## TRY IT
Once the line containing "You are a computer-use agent. 1366x768" is found in the entries below, reproduce it and every line after it, stopping at and including the line containing "Open the Skims brand link"; reproduce nothing else, and keep each line exact.

[Stored data]
──────────────────────────────

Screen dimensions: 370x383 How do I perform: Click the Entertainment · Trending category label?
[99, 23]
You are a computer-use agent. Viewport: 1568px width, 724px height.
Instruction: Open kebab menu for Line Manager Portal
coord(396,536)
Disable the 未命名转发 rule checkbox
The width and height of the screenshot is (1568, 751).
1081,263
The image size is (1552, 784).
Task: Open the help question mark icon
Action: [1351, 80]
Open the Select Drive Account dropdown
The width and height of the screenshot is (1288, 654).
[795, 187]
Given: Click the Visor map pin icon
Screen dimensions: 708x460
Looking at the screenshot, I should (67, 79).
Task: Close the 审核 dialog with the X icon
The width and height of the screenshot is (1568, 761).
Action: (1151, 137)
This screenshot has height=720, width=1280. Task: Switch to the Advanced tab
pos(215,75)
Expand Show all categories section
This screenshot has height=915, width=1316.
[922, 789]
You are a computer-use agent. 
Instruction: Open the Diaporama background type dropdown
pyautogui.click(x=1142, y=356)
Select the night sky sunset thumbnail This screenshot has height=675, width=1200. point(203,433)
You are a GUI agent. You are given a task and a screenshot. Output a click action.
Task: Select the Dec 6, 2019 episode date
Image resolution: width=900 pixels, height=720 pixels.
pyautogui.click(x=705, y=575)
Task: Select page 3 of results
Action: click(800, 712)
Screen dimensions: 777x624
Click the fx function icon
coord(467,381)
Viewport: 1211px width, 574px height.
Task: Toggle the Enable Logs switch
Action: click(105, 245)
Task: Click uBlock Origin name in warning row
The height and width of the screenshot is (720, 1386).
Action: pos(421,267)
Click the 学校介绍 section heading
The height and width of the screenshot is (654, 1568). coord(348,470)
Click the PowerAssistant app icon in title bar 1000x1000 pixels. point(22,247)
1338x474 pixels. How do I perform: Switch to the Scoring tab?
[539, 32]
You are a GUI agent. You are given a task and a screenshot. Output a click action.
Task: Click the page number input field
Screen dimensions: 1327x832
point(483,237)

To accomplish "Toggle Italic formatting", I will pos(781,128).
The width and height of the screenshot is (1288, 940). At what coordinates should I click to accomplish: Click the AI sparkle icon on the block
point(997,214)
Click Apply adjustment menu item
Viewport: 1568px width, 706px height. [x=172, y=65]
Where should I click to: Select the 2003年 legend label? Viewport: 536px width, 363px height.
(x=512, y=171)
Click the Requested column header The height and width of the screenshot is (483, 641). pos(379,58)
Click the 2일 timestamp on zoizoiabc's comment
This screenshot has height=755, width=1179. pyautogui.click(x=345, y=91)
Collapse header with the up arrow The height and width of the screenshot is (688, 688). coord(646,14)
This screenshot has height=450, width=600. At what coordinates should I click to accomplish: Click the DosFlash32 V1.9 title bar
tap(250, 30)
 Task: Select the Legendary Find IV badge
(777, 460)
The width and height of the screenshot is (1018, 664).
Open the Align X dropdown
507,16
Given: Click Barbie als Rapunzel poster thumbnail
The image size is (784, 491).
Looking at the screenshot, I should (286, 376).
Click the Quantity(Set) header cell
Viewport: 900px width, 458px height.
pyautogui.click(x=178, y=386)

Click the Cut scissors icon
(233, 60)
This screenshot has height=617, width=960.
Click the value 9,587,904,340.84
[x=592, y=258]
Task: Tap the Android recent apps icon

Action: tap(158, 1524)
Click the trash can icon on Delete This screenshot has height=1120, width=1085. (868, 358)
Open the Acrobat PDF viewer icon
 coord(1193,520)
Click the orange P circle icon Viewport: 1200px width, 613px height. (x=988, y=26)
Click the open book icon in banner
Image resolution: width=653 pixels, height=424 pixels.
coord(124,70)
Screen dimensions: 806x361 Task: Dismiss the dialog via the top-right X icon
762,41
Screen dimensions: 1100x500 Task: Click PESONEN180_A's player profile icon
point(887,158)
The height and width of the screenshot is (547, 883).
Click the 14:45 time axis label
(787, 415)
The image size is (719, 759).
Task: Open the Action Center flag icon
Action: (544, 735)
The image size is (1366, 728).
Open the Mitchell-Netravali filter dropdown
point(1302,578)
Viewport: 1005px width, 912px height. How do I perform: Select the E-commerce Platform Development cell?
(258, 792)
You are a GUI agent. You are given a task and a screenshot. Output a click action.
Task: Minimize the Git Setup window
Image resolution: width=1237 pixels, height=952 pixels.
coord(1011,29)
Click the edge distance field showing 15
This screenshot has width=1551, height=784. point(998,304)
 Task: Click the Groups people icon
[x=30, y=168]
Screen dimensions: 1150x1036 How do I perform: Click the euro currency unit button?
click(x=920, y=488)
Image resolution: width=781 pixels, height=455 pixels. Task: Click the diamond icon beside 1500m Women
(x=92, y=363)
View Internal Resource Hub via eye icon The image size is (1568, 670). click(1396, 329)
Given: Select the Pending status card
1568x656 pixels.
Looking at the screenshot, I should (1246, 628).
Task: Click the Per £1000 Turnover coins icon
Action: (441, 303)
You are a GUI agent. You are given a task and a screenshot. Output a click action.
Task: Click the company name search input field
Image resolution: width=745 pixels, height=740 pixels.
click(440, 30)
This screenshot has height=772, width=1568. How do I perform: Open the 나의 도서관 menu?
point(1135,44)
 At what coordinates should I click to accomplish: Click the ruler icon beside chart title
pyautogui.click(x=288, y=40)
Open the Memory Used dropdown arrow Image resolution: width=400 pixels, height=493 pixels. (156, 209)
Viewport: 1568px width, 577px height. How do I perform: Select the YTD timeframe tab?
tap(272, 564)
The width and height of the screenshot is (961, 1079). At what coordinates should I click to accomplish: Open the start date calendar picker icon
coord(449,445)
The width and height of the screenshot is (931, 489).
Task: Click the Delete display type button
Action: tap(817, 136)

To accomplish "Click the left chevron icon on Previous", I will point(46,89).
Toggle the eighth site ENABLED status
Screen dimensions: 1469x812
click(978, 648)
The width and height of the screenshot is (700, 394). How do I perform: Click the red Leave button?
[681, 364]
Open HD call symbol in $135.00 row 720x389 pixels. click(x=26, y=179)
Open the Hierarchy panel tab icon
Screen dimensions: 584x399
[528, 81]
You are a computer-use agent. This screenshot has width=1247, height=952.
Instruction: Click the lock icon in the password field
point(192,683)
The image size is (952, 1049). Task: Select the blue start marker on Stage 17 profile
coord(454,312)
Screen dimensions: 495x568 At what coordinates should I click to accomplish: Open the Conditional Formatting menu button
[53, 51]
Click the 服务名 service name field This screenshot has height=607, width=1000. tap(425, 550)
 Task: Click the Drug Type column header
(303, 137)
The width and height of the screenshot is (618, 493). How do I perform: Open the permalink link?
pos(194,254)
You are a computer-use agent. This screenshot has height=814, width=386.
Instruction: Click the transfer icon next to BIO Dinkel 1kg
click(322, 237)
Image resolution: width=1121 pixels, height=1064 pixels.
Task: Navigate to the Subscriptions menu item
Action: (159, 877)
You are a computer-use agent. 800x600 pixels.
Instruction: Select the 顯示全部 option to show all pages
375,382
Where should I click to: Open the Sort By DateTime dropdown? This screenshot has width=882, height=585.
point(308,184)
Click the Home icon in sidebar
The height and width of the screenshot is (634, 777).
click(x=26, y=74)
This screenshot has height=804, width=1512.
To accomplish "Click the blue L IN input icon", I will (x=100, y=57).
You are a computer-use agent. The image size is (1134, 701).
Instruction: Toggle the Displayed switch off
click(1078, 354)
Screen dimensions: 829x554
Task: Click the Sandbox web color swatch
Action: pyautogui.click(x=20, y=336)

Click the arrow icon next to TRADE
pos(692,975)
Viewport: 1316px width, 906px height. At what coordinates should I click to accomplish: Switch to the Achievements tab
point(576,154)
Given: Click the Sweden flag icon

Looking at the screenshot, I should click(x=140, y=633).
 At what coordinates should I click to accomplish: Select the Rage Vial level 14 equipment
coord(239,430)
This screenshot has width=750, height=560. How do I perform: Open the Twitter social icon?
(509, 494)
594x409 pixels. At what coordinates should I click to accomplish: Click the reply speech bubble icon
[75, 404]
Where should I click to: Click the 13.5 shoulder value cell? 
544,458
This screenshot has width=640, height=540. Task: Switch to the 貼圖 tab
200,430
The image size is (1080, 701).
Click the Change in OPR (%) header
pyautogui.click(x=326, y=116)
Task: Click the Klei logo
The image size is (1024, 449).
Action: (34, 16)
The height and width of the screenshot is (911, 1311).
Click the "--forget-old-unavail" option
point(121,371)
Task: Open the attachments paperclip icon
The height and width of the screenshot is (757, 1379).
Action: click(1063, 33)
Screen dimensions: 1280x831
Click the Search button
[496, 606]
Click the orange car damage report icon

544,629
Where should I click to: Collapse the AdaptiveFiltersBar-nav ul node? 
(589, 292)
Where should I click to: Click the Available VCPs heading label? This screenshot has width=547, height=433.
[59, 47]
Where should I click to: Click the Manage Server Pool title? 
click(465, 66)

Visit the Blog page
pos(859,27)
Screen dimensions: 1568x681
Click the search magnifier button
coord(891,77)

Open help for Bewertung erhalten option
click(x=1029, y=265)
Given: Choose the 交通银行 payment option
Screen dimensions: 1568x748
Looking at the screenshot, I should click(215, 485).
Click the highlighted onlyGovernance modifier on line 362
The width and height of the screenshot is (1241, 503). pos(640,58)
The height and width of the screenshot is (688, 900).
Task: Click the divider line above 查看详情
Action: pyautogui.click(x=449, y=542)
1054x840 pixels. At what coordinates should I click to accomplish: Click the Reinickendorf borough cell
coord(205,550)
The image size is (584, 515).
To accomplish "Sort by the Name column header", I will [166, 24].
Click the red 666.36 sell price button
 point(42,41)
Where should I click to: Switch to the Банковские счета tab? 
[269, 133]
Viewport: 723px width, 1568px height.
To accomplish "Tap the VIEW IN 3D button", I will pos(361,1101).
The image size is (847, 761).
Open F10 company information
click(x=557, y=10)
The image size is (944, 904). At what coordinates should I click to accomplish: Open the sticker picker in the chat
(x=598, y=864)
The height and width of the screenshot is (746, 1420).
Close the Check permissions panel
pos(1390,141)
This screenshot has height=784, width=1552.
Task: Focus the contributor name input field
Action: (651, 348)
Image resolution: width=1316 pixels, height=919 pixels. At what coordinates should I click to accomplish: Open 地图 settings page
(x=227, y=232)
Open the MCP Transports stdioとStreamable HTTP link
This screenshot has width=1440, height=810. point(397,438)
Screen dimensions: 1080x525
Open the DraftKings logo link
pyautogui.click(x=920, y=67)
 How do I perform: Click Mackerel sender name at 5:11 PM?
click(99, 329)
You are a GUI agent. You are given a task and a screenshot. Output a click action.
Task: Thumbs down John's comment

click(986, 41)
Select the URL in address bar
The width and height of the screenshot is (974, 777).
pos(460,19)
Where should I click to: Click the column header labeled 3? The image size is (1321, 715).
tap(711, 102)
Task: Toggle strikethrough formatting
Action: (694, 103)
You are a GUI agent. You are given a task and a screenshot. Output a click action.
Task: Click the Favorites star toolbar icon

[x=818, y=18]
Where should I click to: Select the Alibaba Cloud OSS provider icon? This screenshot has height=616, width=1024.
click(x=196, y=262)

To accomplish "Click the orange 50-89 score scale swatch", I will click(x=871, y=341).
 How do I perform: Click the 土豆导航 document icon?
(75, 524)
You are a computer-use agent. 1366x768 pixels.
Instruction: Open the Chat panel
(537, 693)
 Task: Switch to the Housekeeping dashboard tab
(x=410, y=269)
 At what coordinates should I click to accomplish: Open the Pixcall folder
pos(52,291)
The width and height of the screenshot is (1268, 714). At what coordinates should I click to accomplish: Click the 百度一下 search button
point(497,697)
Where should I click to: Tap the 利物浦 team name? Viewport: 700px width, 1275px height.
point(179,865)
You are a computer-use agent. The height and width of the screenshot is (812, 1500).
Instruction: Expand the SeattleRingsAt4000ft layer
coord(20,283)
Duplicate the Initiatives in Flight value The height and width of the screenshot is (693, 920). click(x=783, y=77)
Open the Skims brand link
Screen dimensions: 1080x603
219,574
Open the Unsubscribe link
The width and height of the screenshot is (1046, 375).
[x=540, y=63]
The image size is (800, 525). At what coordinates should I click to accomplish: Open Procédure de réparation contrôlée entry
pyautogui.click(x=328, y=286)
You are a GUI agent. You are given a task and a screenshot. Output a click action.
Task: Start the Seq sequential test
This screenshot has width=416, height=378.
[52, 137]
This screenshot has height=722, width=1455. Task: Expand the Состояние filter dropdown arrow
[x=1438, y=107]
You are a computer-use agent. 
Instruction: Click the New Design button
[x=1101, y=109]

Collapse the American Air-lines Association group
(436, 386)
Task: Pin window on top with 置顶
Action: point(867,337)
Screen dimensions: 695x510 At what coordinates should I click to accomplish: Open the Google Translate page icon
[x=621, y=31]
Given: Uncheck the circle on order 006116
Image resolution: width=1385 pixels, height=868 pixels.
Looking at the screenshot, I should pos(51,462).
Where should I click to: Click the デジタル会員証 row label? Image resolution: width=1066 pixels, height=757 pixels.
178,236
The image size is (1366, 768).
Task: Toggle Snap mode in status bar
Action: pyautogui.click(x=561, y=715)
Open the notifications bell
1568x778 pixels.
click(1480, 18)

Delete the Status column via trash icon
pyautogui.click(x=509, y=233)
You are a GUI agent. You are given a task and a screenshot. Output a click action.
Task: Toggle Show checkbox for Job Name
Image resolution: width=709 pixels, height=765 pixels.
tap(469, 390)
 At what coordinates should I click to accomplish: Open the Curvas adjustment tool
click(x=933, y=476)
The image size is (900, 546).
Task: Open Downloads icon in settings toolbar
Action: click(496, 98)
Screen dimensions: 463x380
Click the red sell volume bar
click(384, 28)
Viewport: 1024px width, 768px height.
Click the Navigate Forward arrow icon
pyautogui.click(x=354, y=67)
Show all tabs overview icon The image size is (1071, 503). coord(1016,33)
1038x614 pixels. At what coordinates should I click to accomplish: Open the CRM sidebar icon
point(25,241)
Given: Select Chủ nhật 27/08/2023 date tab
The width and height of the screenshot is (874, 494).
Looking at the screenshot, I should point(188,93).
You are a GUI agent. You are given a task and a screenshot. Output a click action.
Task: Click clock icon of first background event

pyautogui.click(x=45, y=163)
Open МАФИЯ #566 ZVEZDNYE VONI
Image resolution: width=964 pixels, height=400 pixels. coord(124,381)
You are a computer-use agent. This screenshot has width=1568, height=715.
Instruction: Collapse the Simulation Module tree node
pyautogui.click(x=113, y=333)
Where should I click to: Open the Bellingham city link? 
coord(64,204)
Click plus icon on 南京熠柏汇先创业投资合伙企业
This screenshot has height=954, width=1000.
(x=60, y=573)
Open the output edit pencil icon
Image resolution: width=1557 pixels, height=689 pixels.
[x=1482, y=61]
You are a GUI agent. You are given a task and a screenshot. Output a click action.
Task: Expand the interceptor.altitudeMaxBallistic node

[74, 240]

──────────────────────────────

## EXERCISE ANSWER
You are a computer-use agent. 1366x768 pixels.
Instruction: Open the Chat panel
(537, 693)
 Task: Switch to the Housekeeping dashboard tab
(x=410, y=269)
 At what coordinates should I click to accomplish: Open the Pixcall folder
pos(52,291)
The width and height of the screenshot is (1268, 714). At what coordinates should I click to accomplish: Click the 百度一下 search button
point(497,697)
Where should I click to: Tap the 利物浦 team name? Viewport: 700px width, 1275px height.
point(179,865)
You are a computer-use agent. The height and width of the screenshot is (812, 1500).
Instruction: Expand the SeattleRingsAt4000ft layer
coord(20,283)
Duplicate the Initiatives in Flight value The height and width of the screenshot is (693, 920). click(x=783, y=77)
Open the Skims brand link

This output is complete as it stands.